• [文書の抜粋]:
-=-=-=-=-
すなわち、孔軸角度を変えることによって、貫通孔に析出した柱状金属の短軸長さとアスペクト比とが一定であっても、異なる色を表示することができる。このため、孔軸角度を0度以上90度未満の範囲で選択することによって、より多様な色の表示が可能である。
なお、孔軸角度は、表示したい色に応じて任意に設定できるが、例えば、(1)柱状金属の長軸方向に起因したピーク成分に対して、柱状金属の短軸方向に起因したピーク成分をより強調した吸収スペクトルに対応した色を得たい場合には、80度を超え90度未満であることが好ましく、(2)柱状金属の短軸方向に起因したピーク成分に対して、柱状金属の長軸方向に起因したピーク成分をより強調した吸収スペクトルに対応した色を得たい場合には、0度を超え10度未満であることが好ましく、(3)柱状金属の短軸方向に起因したピーク成分と、柱状金属の長軸方向に起因したピーク成分とをバランス良く強調した吸収スペクトルに対応した色を得たい場合には、10度以上80度以下であることが好ましく、(4)主に柱状金属の長軸方向に起因したピーク成分からなる吸収スペクトルに対応した色を得たい場合には、0度が好ましく、(5)主に柱状金属の短軸方向に起因したピーク成分からなる吸収スペクトルに対応した色を得たい場合には、90度が好ましい。
一方、図1〜図3に示されるように、観察者との関係で柱状金属がどの方向に配向しているかによって、観察される色が異なるが、この特性を利用して、視野角依存性を制御することができる。
具体的には、図1に示されるグラフから明らかなように、観察者の視野内に画像として捉えられる全ての柱状金属の配向がランダムであればあるほど、表示された画像をいずれの方向から観察しても、その色調には余り差異がなくなる傾向にあり、視野角依存性は小さくなるといえる。
これに対して、図2や図3に示されるグラフから明らかなように、観察者の視野内に画像として捉えられる全ての柱状金属の配向が一方向に配向すればするほど、表示された画像を、いずれの方向から観察するかによって、その色調は大きく異なる傾向にあり、視野角依存性は大きくなるといえる。
それゆえ、視野角依存性の小さい表示を行いたい場合には、貫通孔を複数有する部材における全ての貫通孔のうちのいずれか一部が一の方向に配向し、いずれか他の一部が他の方向に配向し、一の方向に配向している貫通孔の孔軸と、他の方向に配向している貫通孔の孔軸との成す角度(孔軸交差角度)が5度以上90度以下の範囲内であることが好ましく、15度以上90度以下の範囲内であることがより好ましい。孔軸交差角度が5度未満の場合は、視野角依存性が大きくなってしまう場合がある。
-=-=-=-=-
• [課題の指示]: 上の孔軸角度に関する抜粋で、得たい色に応じて好ましいとされている孔軸角度の範囲または値を、それぞれの条件とともにすべて挙げなさい。
-=-=-=-=-
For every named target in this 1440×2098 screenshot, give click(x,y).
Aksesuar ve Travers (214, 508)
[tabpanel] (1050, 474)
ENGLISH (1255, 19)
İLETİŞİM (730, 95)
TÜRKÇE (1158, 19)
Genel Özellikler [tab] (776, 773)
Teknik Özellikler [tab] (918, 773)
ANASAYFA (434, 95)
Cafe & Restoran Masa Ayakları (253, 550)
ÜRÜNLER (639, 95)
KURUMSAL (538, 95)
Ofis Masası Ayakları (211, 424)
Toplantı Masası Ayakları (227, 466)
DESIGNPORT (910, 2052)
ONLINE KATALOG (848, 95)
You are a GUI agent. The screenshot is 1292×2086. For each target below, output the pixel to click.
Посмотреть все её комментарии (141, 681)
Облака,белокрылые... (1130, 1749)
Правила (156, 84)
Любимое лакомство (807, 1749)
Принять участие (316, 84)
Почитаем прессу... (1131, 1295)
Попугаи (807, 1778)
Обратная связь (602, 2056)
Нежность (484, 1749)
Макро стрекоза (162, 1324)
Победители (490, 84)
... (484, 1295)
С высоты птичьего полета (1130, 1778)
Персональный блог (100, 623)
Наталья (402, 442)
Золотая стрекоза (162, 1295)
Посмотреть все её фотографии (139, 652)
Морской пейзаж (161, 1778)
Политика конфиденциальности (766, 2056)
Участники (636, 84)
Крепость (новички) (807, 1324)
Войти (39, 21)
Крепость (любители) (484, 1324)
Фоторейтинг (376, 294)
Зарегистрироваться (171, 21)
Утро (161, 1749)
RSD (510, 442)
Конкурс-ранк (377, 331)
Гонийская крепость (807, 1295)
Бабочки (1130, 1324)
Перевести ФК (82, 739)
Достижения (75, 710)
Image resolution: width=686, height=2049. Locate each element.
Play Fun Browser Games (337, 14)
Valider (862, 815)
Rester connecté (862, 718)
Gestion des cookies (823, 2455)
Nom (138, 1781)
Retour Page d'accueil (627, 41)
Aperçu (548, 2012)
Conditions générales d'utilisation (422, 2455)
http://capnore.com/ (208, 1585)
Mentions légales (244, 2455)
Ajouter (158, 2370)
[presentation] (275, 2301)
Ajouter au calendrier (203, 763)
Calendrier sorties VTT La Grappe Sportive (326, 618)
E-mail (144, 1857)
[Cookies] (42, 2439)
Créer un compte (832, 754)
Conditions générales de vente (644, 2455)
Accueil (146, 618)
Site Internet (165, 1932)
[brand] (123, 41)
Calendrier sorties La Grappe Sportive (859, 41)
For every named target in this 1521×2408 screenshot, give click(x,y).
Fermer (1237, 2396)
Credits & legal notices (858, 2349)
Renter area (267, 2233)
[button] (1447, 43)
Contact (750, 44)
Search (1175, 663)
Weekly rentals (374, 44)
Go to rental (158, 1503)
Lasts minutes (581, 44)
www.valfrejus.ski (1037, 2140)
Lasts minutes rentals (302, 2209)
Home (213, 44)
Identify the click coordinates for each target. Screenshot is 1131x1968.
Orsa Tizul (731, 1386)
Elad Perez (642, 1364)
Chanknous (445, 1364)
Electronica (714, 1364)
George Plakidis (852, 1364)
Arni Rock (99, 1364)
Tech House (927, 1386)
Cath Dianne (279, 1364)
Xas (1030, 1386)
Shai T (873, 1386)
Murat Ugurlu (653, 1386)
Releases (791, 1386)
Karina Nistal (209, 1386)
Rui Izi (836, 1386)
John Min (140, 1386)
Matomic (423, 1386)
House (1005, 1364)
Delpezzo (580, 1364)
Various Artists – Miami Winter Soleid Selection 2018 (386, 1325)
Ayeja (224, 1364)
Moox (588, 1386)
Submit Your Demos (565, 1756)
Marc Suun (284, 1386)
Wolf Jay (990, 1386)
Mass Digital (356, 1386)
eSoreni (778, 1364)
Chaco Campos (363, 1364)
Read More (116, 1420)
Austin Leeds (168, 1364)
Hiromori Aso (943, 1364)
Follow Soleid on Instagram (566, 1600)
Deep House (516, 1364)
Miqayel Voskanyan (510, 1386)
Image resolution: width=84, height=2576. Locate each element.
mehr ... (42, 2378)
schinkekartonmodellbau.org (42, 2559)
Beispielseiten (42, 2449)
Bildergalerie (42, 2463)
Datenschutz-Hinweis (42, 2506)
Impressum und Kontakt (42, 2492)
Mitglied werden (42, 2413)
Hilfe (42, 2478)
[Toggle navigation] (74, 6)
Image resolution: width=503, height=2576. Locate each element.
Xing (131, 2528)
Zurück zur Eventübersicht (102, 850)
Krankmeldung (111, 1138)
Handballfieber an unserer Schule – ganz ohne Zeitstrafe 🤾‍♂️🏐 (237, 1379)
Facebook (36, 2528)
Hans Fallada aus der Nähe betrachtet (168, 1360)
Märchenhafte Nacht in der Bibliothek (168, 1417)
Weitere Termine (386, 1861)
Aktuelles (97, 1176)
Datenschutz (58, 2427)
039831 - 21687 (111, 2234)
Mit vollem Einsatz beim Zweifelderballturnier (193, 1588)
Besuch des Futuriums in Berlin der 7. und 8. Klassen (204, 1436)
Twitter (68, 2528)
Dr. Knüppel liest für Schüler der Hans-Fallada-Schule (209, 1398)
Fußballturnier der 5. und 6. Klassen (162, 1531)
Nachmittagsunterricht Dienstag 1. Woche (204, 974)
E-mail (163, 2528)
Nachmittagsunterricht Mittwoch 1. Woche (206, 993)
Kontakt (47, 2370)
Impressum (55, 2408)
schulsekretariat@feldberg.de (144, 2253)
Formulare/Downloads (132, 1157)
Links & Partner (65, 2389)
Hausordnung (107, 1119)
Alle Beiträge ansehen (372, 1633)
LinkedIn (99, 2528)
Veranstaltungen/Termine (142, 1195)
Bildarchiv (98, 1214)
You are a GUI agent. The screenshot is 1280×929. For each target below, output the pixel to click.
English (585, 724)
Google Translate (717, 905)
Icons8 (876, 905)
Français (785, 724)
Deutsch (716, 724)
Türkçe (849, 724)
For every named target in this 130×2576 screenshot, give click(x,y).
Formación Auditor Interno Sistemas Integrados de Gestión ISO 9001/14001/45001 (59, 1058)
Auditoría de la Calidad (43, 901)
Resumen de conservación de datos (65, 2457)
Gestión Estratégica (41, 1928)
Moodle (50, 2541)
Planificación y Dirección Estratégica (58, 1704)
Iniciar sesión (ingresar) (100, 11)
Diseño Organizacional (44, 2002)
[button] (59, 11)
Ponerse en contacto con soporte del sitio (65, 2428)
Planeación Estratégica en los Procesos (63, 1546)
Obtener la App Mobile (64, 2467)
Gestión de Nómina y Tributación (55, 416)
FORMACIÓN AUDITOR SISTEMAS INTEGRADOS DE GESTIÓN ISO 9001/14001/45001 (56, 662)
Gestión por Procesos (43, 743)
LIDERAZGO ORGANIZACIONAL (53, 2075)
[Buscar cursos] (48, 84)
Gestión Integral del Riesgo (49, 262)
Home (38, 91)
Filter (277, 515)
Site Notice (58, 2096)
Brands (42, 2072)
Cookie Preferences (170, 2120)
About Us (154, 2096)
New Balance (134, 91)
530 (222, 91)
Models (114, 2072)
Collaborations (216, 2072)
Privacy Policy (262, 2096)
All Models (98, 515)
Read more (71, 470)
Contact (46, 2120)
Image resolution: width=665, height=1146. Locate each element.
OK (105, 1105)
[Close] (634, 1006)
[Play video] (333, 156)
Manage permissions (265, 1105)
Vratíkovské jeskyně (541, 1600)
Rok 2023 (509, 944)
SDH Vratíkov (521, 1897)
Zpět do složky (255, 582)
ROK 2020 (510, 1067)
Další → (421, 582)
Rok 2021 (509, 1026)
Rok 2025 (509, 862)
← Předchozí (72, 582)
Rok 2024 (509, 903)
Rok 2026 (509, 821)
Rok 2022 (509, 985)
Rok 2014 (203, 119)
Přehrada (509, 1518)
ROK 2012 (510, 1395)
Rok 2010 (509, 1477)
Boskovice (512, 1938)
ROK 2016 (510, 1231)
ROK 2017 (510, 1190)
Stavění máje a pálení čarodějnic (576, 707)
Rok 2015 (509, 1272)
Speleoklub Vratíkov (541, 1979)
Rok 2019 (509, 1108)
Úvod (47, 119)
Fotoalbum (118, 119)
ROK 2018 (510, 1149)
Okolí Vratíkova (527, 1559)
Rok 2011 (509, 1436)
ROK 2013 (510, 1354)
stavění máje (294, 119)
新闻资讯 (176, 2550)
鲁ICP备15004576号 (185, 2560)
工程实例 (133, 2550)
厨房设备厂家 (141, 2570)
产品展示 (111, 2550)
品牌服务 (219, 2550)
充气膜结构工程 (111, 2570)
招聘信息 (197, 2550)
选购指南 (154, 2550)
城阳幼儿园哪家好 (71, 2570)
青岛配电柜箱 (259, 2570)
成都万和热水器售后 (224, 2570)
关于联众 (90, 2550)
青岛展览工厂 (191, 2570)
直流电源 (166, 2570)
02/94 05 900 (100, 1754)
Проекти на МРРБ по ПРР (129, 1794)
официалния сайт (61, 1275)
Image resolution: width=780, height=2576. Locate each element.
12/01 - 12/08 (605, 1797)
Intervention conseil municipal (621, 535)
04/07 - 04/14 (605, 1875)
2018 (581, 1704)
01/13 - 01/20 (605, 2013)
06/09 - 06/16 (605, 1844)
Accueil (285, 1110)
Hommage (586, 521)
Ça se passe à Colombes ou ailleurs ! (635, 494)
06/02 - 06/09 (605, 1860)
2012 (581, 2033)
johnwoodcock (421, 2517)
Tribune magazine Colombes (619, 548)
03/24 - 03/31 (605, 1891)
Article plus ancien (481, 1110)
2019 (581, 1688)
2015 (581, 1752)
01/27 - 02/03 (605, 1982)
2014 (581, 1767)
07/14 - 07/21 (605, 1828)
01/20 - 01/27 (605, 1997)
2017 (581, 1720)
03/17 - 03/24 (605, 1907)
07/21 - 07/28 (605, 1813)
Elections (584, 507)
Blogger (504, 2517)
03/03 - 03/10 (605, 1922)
-=-=-=-=-
• [この課題の解答]:
・長軸方向に起因したピーク成分に対して、短軸方向に起因したピーク成分をより強調した吸収スペクトルに対応した色を得たい場合：80度を超え90度未満
・短軸方向に起因したピーク成分に対して、長軸方向に起因したピーク成分をより強調した吸収スペクトルに対応した色を得たい場合：0度を超え10度未満
・短軸方向に起因したピーク成分と長軸方向に起因したピーク成分とをバランス良く強調した吸収スペクトルに対応した色を得たい場合：10度以上80度以下
・主に長軸方向に起因したピーク成分からなる吸収スペクトルに対応した色を得たい場合：0度
・主に短軸方向に起因したピーク成分からなる吸収スペクトルに対応した色を得たい場合：90度